August 29, 1914: "I must not rely on anything. I am alone."
October 10, 1914: "I've written little and poorly . . . that it would get this bad I had no way of knowing."
November 30, 1914: "I cannot go on. I have reached the final limit, in front of which I may well sit for years again — to start all over on a new story which would again remain unfinished. Their destiny haunts me."
January 18, 1915: "Started a new story because I am afraid to ruin the old ones. Now there are 4 or 5 stories standing up around me like horses before a circus director."
The main reasons Brod decided not to abide by his friend's request to burn certain fragments, preferably without reading them, are set forth in his Postscript to the First Edition of 1925, which includes Kafka's original request. Brod took the manuscript in 1920, separated the incomplete from the complete chapters after Kafka's death in 1924, arranged the order of chapters, and gave the piece the title it has, though Kafka himself used only the title to refer to the story without ever calling it The Trial. Brod admitted he had to use his own judgment arranging the chapters because they carried titles rather than numbers. Since Kafka had read most of the story to him, Brod was reasonably certain he proceeded correctly, something which had been doubted for a long time and was finally revised. Brod also recorded that Kafka himself regarded the story as unfinished, that a few scenes were supposed to have been placed before the final chapter to describe the workings of the secretive trial. Since Kafka repeatedly argued, according to Brod, that K.'s trial should never go to the highest level, the novel was really unfinishable or, which is the same, extendable ad infinitum.

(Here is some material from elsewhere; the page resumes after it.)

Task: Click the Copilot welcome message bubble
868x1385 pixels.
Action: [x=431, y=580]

When Brod edited The Trial posthumously in 1925, it did not have any repercussions, and, as late as 1928, there was no publisher to be found. It was Schocken, then located in Berlin, that ventured a publication of the complete works in 1935 — but Germany was already under Hitler's authority, and Kafka was Jewish. The whole Schocken Company was shut down by Goebbels's Ministry of Propaganda, and so it is not surprising that Kafka became known outside the German-speaking world first. Schocken Books, Inc., now located in New York, published The Trial in 1946.
There have been many well-known writers to recognize and extol Kafka's genius and his impact. Thomas Mann was among the first:
He was a dreamer and his writings are often conceived and formed in the manner of dreams. Down to comical details they imitate the alogical and breath-taking absurdities of dreams, these wondrous shadow games of life.

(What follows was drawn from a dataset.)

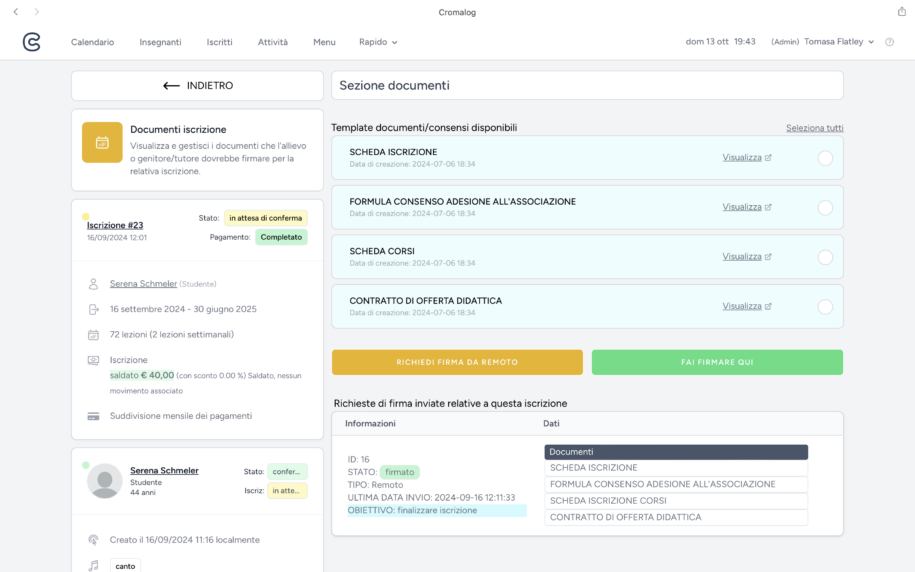Click the share icon in title bar

pyautogui.click(x=901, y=12)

Albert Camus gets a little closer to the core of things:
We are here placed at the very limits of human thought. Indeed, in this work everything is essential, literally speaking. It certainly represents the problem of the absurd in its totality. . . . It is the fate and possibly also the greatness of this piece that it offers countless possibilities without affirming a single one.
And Hermann Hesse's exhortation reminds us that we should above all steer clear of modish talk about "Kafkaesque" horror:
Whoever is able to really read a poet, that is, without questions, without expecting intellectual or moral results, to absorb in simple readiness what he offers, will receive any answers he is looking for in Kafka's language. He gives us the dreams and visions of his lonely, difficult life, parables of his experiences, anxieties, and enthrallments.
Since the late forties, interpretations have swamped the "Kafka market." Generalizing a bit, one can say that they have all followed either the view of Kafka the artist, or Kafka the philosopher.
In 1947, André Gide and Jean-Louis Barrault came out with a well-received dramatization. The German version had its debut three years later. Gottfried von Einem composed an opera (libretto by Boris Blacher), which was first performed in Salzburg, Austria, in 1953. The most recent version is the film by Orson Welles (1962), with Anthony Perkins in the lead role. Though critics have held widely differing opinions on Welles' film — many charging it is more Welles than Kafka — its success seems justified because of all absence of symbolic or allegorical representation and its high-quality cinematic language.